When I was 12 I wanted to be a vet. At 15 I dreamed of being a firefighter. By 17 I thought about joining the army. Through it all what I really sought was a way to keep being an athlete; a competitor; a player; an opponent; physically strong; mentally tough. I was a tomboy, ‘one of the lads’. Going against the grain is never easy, yet sport was my safe haven.
But I also had an intellectual wondering and I secretly consumed knowledge like my life depended on it. In an odd way it did. Some days I could hold a book and feel as if I was breathing in the letters from the pages and I would imagine who might have held it before me. My curiosity ran through me like a thread. I sensed people in a way I couldn’t explain. I watched inquisitively and quietly. I was like a chameleon blending into the background. I was already a sociologist at heart.
I went about my sports science degree largely doing modules in physiology and biomechanics, trying to resist the enticement of sociology. I knew it was where my passion lay but I worried about employability and the direct paths to a vocation.

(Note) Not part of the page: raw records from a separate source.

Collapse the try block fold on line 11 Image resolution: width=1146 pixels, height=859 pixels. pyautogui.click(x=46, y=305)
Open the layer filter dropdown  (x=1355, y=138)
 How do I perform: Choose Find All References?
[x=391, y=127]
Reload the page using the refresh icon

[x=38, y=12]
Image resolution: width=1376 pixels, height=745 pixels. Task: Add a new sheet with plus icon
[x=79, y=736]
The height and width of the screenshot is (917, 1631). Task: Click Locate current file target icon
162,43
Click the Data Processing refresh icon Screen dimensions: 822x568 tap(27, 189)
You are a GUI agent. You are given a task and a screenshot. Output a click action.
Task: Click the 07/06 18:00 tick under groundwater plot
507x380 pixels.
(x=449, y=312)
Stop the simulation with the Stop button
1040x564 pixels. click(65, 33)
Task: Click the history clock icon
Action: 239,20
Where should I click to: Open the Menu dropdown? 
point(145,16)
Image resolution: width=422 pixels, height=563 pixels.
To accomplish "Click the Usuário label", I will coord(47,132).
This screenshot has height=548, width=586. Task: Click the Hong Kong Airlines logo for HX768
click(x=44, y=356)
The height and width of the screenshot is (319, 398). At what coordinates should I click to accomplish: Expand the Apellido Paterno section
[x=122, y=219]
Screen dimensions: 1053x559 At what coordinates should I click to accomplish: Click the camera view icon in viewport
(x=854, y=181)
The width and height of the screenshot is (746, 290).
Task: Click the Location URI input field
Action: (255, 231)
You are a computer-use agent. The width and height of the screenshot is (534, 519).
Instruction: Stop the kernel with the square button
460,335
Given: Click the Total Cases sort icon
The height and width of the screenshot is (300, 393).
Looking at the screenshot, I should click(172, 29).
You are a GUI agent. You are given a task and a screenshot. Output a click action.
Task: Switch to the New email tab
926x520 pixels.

Yet, slowly, it was opening up this whole new world for me, a whole new way of seeing, a level of understanding that I already seemed to have been looking for. I was living it. I just lacked the academic training.
Lucky enough to have the support and guidance of a fantastic tutor, I knew I wanted to continue to shape my sociological imagination. My endless curiosity about other people’s doings and my fascination with listening to and analysing their interactions was no longer just about learning my own place, but about whole groups of people. So with a few detours along the way, I started a PhD. Combining my passions for rock climbing and sociology, I decided to explore the realms of gender and risk in climbing and mountaineering. And here we are. I am a sociologist. I am sociology.
I knew it was where my passion lay but I worried about employability and the direct paths to a vocation.